As promised there was one jar of cream on the bottom shelf. I left $2.50 in the lock box in the door of the fridge and took my cream.
It felt as if my adventure was over, having procured the cream, but I still had butter to make. When I got home I put the quart of cream in my yoghurt making jar and added 1/3 of a cup of yoghurt. I set the jar on the counter and left it there overnight. The next morning the cream was definitely thicker. Before whipping it, I had to cool the cream, so I put it in an ice bath in the sink. Then, using my KitchenAid, I started whipping the cream. It was a beautiful thing to watch. I don't think I've seen cream so thick before and it didn't take much to get to stiff peaks. I could tell that it was about to break, so I lowered the speed. I'm a huge fan of gently whipped cream on pie, so it was hard to watch a bowl-full of gorgeous cream break, but to make butter you've gotta break some cream. At this point I had butter clumps swimming in buttermilk. I drained off the buttermilk as best I could and prepared to rinse the butter. It is a strange feeling pouring ice-water into not quite formed butter, but that is what was called for. I poured in the ice-water and kneaded the butter with a wooden spatula. I repeated the rinsing several times until the water ran clean. I kept kneading to get as much water out of the butter as possible and then declared it done.

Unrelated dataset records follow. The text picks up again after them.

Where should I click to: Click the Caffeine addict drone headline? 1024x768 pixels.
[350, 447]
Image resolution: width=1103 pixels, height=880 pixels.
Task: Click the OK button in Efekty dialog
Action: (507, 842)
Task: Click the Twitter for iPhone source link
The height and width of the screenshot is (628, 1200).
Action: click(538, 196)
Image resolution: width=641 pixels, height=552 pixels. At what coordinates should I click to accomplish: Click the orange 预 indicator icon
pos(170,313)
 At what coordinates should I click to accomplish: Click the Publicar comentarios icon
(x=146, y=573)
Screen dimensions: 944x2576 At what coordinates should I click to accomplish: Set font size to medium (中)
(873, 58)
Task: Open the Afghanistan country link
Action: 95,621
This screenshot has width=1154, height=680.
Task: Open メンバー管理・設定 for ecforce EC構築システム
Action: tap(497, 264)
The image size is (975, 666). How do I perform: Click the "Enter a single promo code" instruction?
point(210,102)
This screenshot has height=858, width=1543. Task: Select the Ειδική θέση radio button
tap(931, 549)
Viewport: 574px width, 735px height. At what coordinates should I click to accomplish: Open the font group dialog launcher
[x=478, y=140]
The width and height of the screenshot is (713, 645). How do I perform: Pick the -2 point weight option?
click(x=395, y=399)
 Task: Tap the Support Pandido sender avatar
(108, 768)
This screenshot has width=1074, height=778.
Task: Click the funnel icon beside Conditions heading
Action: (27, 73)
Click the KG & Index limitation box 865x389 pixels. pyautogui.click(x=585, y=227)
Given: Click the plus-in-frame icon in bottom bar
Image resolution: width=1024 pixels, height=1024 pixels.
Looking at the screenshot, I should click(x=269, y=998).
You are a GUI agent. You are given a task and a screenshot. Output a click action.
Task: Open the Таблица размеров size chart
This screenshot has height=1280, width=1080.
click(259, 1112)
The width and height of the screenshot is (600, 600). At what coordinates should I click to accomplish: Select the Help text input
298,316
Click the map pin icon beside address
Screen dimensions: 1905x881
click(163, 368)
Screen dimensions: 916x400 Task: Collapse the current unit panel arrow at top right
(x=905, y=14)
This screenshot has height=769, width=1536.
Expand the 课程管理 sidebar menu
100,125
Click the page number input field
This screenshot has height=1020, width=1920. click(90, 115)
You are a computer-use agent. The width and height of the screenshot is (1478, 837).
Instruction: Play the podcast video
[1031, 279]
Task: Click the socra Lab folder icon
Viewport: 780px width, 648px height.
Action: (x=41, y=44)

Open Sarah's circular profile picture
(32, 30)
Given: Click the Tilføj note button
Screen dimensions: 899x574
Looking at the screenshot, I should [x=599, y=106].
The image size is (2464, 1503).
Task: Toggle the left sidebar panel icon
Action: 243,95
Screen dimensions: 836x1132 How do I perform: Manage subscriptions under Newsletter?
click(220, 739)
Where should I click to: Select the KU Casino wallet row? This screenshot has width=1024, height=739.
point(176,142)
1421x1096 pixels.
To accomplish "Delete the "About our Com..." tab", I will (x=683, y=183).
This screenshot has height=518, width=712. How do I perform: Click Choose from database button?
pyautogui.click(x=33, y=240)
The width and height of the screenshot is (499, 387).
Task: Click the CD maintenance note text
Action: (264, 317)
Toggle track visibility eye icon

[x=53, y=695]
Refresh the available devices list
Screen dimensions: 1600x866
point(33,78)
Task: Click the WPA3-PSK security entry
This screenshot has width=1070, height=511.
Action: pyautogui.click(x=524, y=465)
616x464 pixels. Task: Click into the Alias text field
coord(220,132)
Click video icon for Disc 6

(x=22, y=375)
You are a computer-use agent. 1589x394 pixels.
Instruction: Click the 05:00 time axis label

Homemade cultured butter. It is delicious. It was worth the phone call, the drive, the pain of watching beautiful cream break, the awkwardness of the rinsing. I bought some cultured butter to see how mine held up to that of the professionals and I honestly think mine was a bit better. It could be that I wanted it to taste better; that I wanted my cream caper to be an unequivocal success, but I really do think my butter was richer, somehow, and bit tangier.
I have since convinced my milk man to let me buy cream from him, so hopefully I'll be making and eating my own butter indefinitely. And if push comes to it, I know where the fridge is.